Exercise passage below:

1 Introduction
Among the different data mining tasks, classification is appeared as revolutionary task. Classification problems occur when we have to allocate an object in specific group or class on the base of their features or attributes. Classification task depends on two phases.
First phase is to construct the model, which consists of precogitated classes group. Second phase is to classify the unknown objects. The impact of classification task can be viewed in real life phenomena’s such as stock exchange [1], marketing [2], leukemia classification [3], EMG classification [4] gait type classification on inertial sensors data [5] and health care data classification [6].
From last few decades, a variety of models have been developed for data mining. Statistical and artificial neural network models are prominent models. With the passage of time, artificial neural networks (ANNs) have gained much popularity as useful alternative of statistical techniques and due to having the variety of applications in real life [7]. MLP is type of ANNs, which consist of input, hidden and output nodes. In MLP each node is connected with other node in next layer to make connection between them. To train the MLP, different learning algorithms have been used with back propagation such as adaptive momentum to improve gradient descent accuracy [8] and Levenberg Marquardt for classification task. MLP was used to find missing values in data [9], fault detection in gearbox [10], pathological brain detection [11] and power quality disturbance [12].

End of Exercise passage.

**Exercise requirements**
[a] List every use of MLP that the introduction names in its final sentence.
[b] Return the part of the introduction between "First phase is" and "data classification [6].", inclusive.
[c] Answer these questions from the introduction:
(i) How many phases does the classification task depend on?
(ii) What two kinds of models does the introduction call prominent?
(iii) What three kinds of nodes does an MLP consist of?

Records below:

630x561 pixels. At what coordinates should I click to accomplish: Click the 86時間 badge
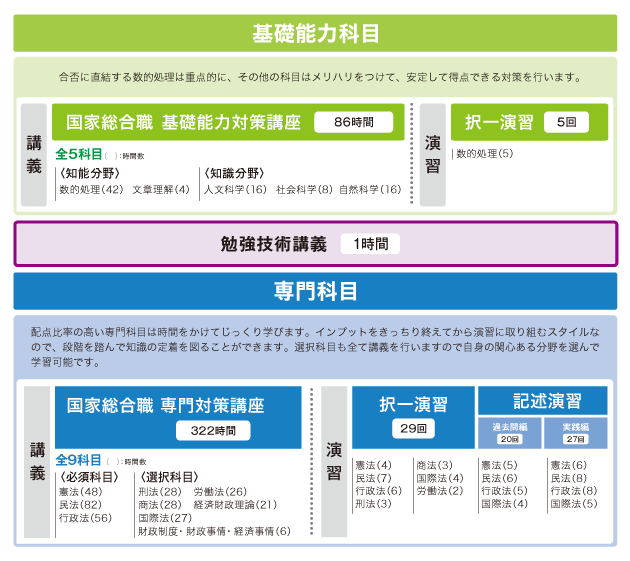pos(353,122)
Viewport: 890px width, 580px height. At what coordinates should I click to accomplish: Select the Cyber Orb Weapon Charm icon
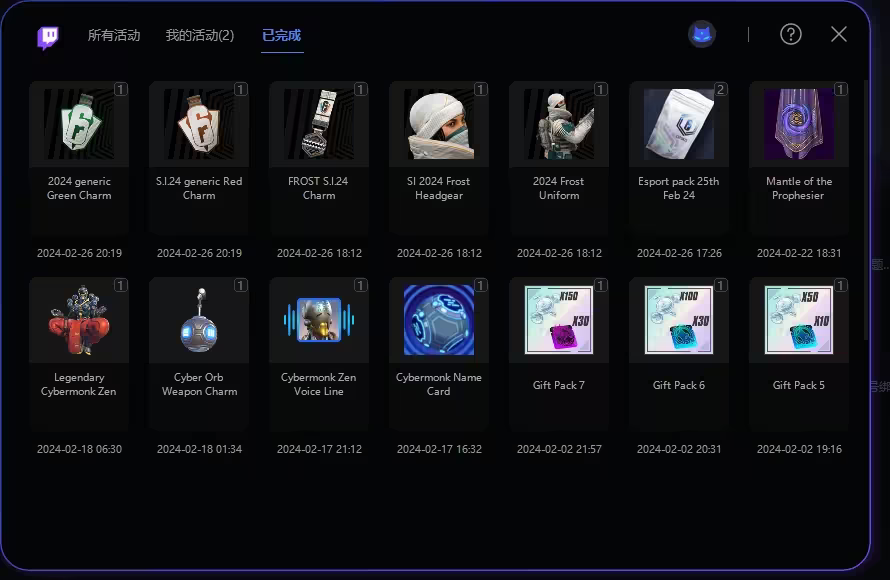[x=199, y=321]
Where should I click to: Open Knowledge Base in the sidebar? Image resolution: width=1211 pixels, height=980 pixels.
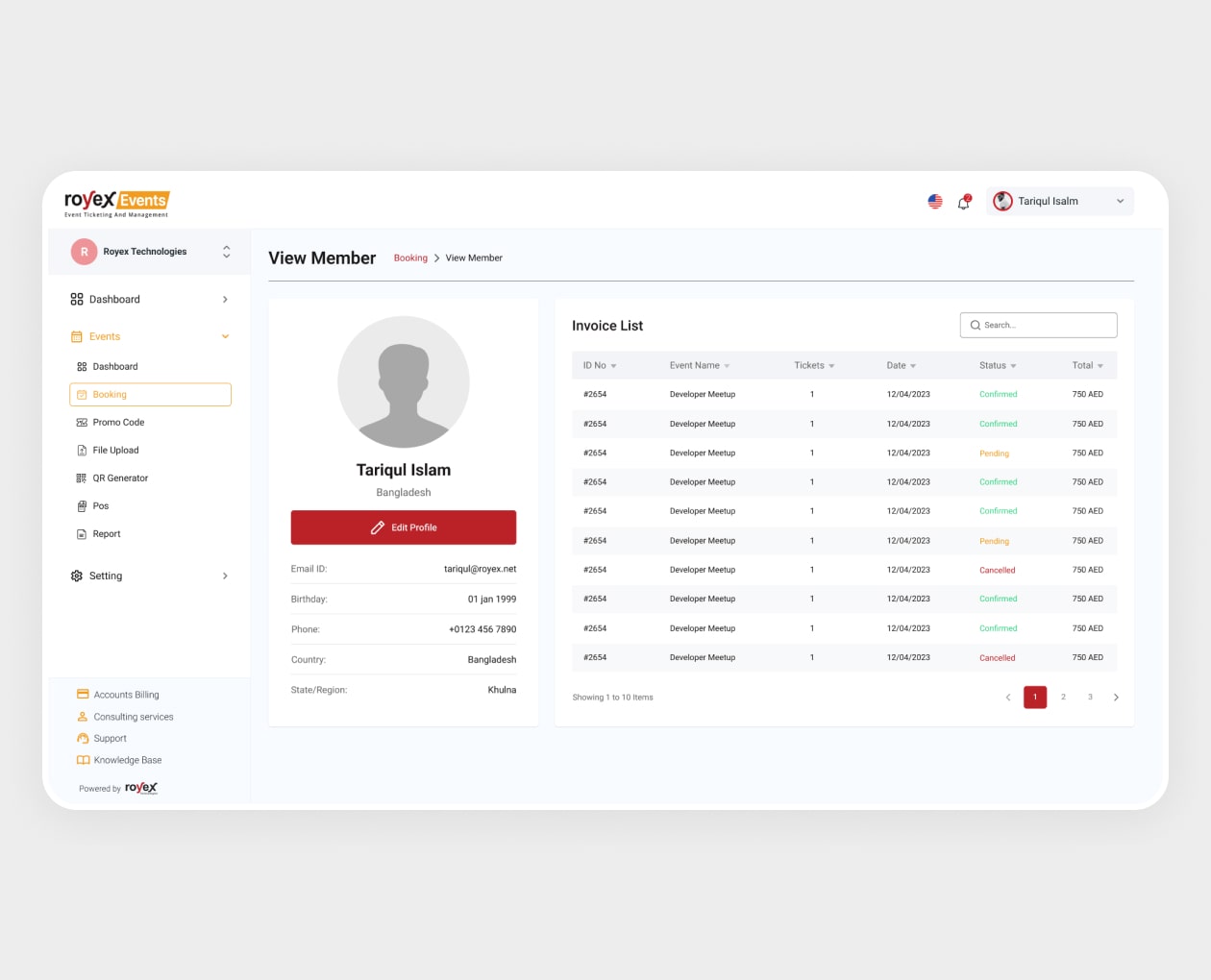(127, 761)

End of Records.

**Task-by-task answers**
[a]
- Finding missing values in data
- Fault detection in gearbox
- Pathological brain detection
- Power quality disturbance

[b]
First phase is to construct the model, which consists of precogitated classes group. Second phase is to classify the unknown objects. The impact of classification task can be viewed in real life phenomena’s such as stock exchange [1], marketing [2], leukemia classification [3], EMG classification [4] gait type classification on inertial sensors data [5] and health care data classification [6].

[c]
(i) Two
(ii) Statistical and artificial neural network models
(iii) Input, hidden and output nodes